Paras Indonesia, March, 23 2006 @ 11:15 am
Kisah Dibalik Serbuk Emas
Eri Sutrisno & Cunding Levi, perempuan_papua@yahoo.com
Menjadi pendulang emas tradisional di dalam kawasan Freeport selain
menguntungkan, tapi juga merugikan. Sejauh mana kisah dibalik serbuk-serbuk emas
itu?
Deretan toko emas di Jalan Bogenvile samping Pasar Timika, terlihat sepi. Hanya
satu-satu pengunjung terlihat keluar atau masuk ke toko yang khusus jual dan
membeli emas di kawasan itu. Disinilah hasil pendulangan emas tradisional dalam
bentuk serbuk emas dari para pendulang yang dilakukan dalam kawasan Freeport
bermuara. "Hanya saja saat ini lagi sepi," ujar Hapsah, salah satu pedagang emas
yang ditemui di Timika, beberapa waktu lalu.
Padahal, sebelum kasus penertiban yang berakhir bentrok dan pemalangan di Ridge
Camp Mile 72 Tembagapura, Timika Selasa, 21 Februari 2006 lalu, bisnis membeli
serbuk emas dari para pendulang tradisional cukup ramai. "Bahkan dua hari sebelum
pemalangan terjadi kasus di mile 72 itu, hampir semua pembeli emas dulang di
deretan pertokoan ini kehabisan uang modal beli emas dari para pendulang. Mereka
yang datang jual emas, tak hanya warga asli suku setempat, tapi juga ada orang
yang dari luar Papua dan juga aparat keamanan, seperti TNI atau Polisi," tambahnya.

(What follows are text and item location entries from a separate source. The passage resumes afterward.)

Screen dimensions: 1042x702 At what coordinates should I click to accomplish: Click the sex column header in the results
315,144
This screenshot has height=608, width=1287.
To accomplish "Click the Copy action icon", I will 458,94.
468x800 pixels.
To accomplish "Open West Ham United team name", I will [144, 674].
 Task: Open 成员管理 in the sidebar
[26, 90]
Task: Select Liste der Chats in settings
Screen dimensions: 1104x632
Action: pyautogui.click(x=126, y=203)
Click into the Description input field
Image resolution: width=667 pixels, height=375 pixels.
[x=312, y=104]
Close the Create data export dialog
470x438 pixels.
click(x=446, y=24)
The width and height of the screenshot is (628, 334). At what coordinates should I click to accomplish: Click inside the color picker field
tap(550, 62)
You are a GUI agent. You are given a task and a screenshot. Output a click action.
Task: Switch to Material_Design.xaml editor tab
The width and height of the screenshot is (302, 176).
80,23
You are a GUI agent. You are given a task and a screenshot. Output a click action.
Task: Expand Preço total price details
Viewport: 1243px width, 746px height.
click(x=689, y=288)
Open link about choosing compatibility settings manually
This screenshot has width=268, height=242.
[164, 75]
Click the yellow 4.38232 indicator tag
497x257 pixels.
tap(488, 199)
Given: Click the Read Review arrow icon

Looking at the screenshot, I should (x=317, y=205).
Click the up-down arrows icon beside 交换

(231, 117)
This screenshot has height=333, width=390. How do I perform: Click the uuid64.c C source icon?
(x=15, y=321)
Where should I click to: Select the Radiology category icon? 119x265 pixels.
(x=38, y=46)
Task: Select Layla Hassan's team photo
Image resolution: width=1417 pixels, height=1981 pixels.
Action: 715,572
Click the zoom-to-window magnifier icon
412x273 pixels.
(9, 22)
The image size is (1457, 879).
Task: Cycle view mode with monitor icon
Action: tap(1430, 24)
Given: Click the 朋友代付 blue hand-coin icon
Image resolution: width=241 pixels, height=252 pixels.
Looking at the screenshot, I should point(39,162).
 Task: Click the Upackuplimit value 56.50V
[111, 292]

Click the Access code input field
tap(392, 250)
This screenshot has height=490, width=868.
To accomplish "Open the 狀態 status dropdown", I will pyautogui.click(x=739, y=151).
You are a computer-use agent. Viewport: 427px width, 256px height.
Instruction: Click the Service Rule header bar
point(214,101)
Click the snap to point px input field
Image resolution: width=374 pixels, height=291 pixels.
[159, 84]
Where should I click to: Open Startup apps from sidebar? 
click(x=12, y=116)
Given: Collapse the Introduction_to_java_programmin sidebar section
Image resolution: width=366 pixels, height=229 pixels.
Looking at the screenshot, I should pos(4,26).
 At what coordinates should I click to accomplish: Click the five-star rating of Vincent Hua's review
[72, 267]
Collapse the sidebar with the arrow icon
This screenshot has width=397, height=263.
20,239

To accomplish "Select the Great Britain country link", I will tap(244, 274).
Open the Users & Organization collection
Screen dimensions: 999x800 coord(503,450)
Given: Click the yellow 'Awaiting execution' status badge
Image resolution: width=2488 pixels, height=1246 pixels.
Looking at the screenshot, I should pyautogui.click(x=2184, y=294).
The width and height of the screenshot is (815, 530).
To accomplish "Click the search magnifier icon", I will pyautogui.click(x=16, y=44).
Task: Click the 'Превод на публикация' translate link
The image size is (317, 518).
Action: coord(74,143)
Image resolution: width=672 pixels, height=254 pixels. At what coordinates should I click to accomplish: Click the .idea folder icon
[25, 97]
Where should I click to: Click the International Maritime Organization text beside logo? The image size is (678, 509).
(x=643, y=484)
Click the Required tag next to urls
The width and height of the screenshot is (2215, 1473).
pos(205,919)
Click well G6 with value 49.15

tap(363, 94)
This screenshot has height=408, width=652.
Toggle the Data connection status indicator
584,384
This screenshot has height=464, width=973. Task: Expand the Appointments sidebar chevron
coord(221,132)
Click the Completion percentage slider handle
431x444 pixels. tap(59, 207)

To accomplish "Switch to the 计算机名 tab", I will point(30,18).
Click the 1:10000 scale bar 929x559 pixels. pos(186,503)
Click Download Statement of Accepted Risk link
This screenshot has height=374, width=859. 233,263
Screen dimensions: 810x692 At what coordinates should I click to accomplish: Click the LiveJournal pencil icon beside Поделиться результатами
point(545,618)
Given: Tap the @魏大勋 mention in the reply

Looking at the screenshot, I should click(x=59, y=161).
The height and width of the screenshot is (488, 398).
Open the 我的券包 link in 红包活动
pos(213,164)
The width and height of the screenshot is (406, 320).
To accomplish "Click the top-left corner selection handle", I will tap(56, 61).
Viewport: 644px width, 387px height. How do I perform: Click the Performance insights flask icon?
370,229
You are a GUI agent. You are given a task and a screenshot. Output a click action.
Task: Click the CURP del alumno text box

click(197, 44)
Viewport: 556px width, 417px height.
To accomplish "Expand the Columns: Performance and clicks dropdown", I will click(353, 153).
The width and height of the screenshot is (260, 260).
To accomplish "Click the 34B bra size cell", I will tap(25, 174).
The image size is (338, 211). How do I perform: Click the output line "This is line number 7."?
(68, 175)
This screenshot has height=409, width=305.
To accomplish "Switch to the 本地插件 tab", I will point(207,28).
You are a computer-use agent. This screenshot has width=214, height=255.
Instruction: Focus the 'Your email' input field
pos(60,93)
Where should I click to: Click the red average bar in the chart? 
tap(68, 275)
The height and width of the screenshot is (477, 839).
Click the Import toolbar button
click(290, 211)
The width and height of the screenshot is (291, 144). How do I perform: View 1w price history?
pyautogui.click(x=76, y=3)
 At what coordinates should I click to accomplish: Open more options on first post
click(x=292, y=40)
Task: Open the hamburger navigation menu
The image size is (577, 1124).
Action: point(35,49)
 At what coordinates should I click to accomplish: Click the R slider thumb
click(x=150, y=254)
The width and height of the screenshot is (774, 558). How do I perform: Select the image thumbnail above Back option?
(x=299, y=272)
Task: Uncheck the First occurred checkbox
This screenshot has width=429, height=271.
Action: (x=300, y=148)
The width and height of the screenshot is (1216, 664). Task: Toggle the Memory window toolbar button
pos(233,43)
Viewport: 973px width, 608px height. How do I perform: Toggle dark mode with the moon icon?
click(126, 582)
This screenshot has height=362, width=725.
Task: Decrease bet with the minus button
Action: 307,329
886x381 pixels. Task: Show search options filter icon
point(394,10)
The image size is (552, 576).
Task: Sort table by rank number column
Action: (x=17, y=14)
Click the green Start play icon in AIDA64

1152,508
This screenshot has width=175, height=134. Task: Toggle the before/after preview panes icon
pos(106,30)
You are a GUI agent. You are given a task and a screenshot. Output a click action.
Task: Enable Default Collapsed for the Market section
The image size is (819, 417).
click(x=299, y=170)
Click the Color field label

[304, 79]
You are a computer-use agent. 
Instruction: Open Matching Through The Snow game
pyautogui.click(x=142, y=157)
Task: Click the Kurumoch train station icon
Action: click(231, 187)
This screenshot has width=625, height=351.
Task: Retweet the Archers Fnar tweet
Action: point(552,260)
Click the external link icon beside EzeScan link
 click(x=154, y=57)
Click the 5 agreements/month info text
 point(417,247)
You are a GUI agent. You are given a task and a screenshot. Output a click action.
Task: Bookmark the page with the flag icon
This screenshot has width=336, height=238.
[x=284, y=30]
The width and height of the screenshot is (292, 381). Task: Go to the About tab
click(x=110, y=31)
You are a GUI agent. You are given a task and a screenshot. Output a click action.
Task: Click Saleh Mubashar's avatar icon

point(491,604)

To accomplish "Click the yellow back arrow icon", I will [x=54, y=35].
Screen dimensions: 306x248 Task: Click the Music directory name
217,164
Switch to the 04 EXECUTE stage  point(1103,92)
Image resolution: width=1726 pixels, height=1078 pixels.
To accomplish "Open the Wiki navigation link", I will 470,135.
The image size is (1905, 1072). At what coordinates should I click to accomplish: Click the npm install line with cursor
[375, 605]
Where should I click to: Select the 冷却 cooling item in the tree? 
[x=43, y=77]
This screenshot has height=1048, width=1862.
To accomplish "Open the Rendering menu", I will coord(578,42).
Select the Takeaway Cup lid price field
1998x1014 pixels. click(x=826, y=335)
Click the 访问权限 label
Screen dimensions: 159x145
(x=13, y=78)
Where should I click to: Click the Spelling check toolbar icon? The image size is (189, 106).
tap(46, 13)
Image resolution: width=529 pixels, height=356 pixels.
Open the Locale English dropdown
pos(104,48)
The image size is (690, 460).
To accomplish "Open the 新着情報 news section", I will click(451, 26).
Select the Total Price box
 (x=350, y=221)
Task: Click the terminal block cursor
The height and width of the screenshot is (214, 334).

Bisnis pembelian emas dari para pendulang cukup menggiurkan. Biasanya mereka
bisa mengumpulkan 100 gram hingga satu kilogram dalam seminggu. Walau ada
yang diolah dalam bentuk jadi seperti kalung, cincin dan gelang atau lainnya di Kota
Timika, tapi meningkatnya emas yang mereka beli, dibanding yang dijual kembali,
serbuk emas ini biasanya mereka kirim ke luar Timika, seperti ke Makassar dan
Jayapura atau kota-kota besar lainnya. Satu gram emas yang berupa serbuk itu,
dihargai Rp 100 ribu dari para pendulang. Jika sudah dilebur, harganya bisa mencapai
Rp 160 ribu per gram. Harga ini belum dihitung jika logam mulia itu sudah dibentuk
menjadi cincin atau kalung dan lainnya. Harga 100 ribu rupiah didapat jika para
pembeli melakukan transaksinya di Kota Timika atau di toko emas mereka. Tapi jika
para pembeli membeli langsung di lokasi pendulangan, harganya bisa Rp 50 ribu per
gramnya atau bisa kurang dari harga itu.
Di lokasi pendulangan, serbuk emas hasil dulang bisa dibarter dengan bahan
makanan atau barang lainnya.
"Untuk mendapat keuntungan lebih, kami sering mempermainkan berat gramnya.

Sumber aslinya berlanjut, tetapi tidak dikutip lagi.